I turn my back on the frying pan taking in Kier. He’s fully dressed – well almost – his hair still tousled from sleep. Honestly I’m shocked he listened and didn’t fix his hair immediately “bed hair suits you” I murmur causing Kier to pause buttoning his shirt and glare at me before going back to it. Not a morning person I think as I turn back to the frying pan. I hear Kier collapse in the chair at the small wooden table “whats going on?” he yawns as the kettle boils and I pour the steaming water into a mug. “you’ll see” I smile walking over and placing the mug in front of him “I hate surprises” he frowns “oh shut up and drink it you’re no fun decaffeinated” I tease.
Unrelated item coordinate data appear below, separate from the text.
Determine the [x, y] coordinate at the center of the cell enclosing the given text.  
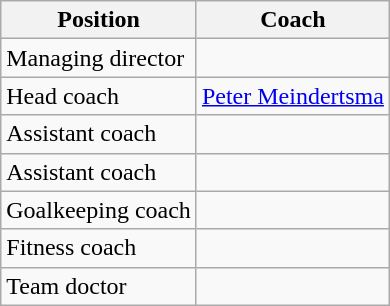
Goalkeeping coach [99, 210]
Managing director [99, 58]
Head coach [99, 96]
Peter Meindertsma [292, 96]
Coach [292, 20]
Position [99, 20]
Team doctor [99, 286]
Fitness coach [99, 248]
From the cell containing the given text, extract its center point as [X, Y] coordinate. 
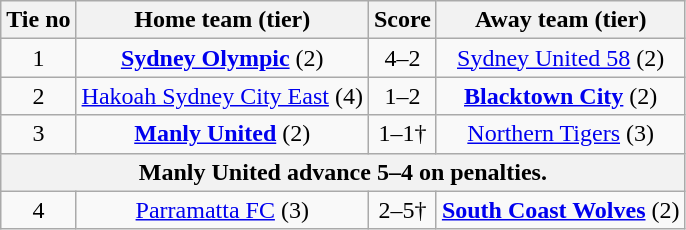
Sydney Olympic (2) [222, 58]
Manly United (2) [222, 134]
1–1† [402, 134]
4–2 [402, 58]
1 [38, 58]
Score [402, 20]
Northern Tigers (3) [560, 134]
2 [38, 96]
3 [38, 134]
1–2 [402, 96]
Manly United advance 5–4 on penalties. [343, 172]
Away team (tier) [560, 20]
Parramatta FC (3) [222, 210]
4 [38, 210]
South Coast Wolves (2) [560, 210]
Blacktown City (2) [560, 96]
Hakoah Sydney City East (4) [222, 96]
Tie no [38, 20]
2–5† [402, 210]
Home team (tier) [222, 20]
Sydney United 58 (2) [560, 58]
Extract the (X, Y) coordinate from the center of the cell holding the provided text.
Kier obliges blowing his coffee before taking a cautious sip and pulling a face “it’s hot” I smile to myself once my back is turned “no shit” he sighs in response “what are you cooking anyway?” “that - I can reveal” I laugh, toast pops up from the toaster causing us to jump and interrupting me “eggs” “is there bacon?” Kier asks a lot more alert now “couldn’t be fussed with different pans” I sigh turning the gas ring off “oh right veggie” Kier mumbles.

I plate up the food quickly before placing the plates opposite each other at the table. “so are you going to tell me whats going on?” Kier sighs obviously a little frustrated “wheres the fun in that?” I laugh before taking a bite of my toast “I give up with you I swear Bevers” Kier frowns before cutting up his egg and taking a bite “eggs nice” he smiles “scrambled like you like it” I laugh. We’re nearly finished when Shane walks in sleepily “hey where are my eggs?” he asks his brow furrowing “in the fridge” Kier teases causing Shane to smile briefly “DREW DO YOU WANT PANCAKES?!” he shouts “I want pancakes!” Kier pouts “well you didn’t offer me breakfast” Shane replies sticking his tongue out at Kier “I didn’t make them Laurence d-” “we’re leaving now anyway” I laugh “shane you got the plates?” I ask dragging Kier out te kitchen “IT LOOKS LIKE I’VE LITTLE CHOICE!” he shouts back “that’s my boy!” I laugh grabbing my keys off the coffee table and dragging a still very confused Kier out of the flat.